The statistical correlation between cardiac output and body surface is limited, and not superior to the correlation between cardiac output and body weight (Guyton 1973). There are several methods for calculation of the body surface area that may give quite different results (Redlarski et al 2016). The CardioQ device calculates SVI using the Du Bois equation (Du Bois and Du Bois, 1916) but these values were not recorded. In retrospect, we calculated the body surface area according to both de Bois equation and an alternative equation (Mosteller 1987). However, the choice of equation had hardly any influence of the difference in SVI between responders and non-responders (data not shown).
A 10% decrease in SV is a common trigger for initiating a new optimisation round in many GDFT algorithms. However, we and others have described its limited performance in aiding this decision making (Davies et al 2013, Bahlmann et al 2019). Contrary to what is usually assumed, maximal or optimal SV may not always be constant throughout a surgical procedure.
FTc is a variable that several authors have found useful as an indicator of fluid responsiveness (Monnet et al 2005, Sinclair et al 1997), but it might be a better measure of afterload by being inversely proportional to systemic vascular resistance (Singer 2006). In our present evaluation, we found FTc to be a modestly good indicator of fluid responsiveness by increasing the likelihood by almost 10%, which is comparable to SV ≤ 80 mL. Moreover, high FTc values were more effective in precluding fluid responsiveness than low FTc values.
Pulse oximeters that report PVI values may indicate fluid responsiveness as well (Cannesson et al 2008, Forget et al 2010), but this approach has not reached widespread acceptance. Indeed, we previously found poor concordance between EDM and PVI (Bahlmann et al 2016). Our present evaluation confirmed that PVI reduces the likelihood of fluid responsiveness to 38% but increases it up to 53% depending on whether the PVI value is lower or higher than 10%. These predictions only marginally changed by applying other cut-off values (data not shown).

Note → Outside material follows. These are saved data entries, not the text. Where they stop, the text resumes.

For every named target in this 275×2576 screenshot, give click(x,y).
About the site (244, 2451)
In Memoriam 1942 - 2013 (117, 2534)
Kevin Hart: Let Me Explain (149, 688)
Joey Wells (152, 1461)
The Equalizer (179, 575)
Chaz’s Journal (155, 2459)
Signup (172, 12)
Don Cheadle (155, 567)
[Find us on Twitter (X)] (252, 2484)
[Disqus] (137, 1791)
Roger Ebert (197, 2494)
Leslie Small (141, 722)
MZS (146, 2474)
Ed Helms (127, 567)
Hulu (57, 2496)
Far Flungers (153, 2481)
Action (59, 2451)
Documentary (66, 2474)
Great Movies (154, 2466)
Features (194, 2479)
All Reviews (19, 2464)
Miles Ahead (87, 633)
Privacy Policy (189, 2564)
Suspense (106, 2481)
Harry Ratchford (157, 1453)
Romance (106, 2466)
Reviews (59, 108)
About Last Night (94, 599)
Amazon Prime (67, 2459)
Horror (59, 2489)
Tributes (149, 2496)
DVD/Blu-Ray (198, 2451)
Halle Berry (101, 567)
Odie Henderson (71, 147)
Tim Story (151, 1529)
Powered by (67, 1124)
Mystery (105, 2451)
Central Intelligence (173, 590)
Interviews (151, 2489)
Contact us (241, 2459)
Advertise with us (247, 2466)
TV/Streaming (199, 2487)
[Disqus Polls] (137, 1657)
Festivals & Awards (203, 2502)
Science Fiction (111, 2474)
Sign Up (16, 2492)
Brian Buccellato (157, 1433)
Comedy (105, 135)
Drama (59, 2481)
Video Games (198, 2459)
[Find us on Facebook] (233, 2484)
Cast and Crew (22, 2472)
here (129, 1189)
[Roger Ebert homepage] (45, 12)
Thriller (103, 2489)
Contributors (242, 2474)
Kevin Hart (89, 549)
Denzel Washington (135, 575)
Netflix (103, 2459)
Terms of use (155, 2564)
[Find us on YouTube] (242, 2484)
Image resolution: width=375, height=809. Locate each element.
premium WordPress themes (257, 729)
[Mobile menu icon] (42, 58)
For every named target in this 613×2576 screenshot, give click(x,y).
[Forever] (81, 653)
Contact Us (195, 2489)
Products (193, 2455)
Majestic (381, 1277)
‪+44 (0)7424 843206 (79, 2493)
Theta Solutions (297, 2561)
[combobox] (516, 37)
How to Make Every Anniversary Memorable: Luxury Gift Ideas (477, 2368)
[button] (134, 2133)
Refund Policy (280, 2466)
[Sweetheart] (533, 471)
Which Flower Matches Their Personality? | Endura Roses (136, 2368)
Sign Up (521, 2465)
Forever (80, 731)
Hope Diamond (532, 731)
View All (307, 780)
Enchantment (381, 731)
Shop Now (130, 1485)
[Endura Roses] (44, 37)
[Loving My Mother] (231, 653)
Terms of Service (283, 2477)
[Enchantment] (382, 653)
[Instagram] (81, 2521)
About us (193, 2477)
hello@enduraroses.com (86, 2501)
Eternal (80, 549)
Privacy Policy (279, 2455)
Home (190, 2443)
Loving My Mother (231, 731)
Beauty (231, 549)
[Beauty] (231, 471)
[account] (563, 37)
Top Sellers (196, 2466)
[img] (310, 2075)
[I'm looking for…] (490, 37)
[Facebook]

Pulse oximetry could also augment indications given by EDM by increasing the likelihood of a fluid bolus being warranted, which has rarely been reported previously. Deng et al. reported a meta-analysis showing such improved performance by using a combination of dynamic GDFT (e.g., PVI) and CO/CI goals compared to using only dynamic GDFT goals (Deng et al 2018). Together, these data support the idea that the evaluation of multiple parameters instead of one may offer some benefit when making decisions about whether to administer fluid.
The ROC curves showed poor discriminative ability of advanced haemodynamic variables to indicate fluid responsiveness before an infusion is given. However, the ROC curves expressed how many warranted and not warranted infusions were indicated as haemodynamic variable ranges, while the likelihood calculations compared the incidence of responsiveness within an already predetermined haemodynamic range.
One limitation of this report is that it represents a retrospective analysis of a prospective study. This implies that the findings may need to be confirmed in a separate population.
In conclusion, observing advanced haemodynamic values before infusing fluid during major abdominal surgery could decrease or refine the prediction of whether a patient is fluid-responsive by 20–25%. Further improvement could be obtained by using combinations of the variables considered in these predictions.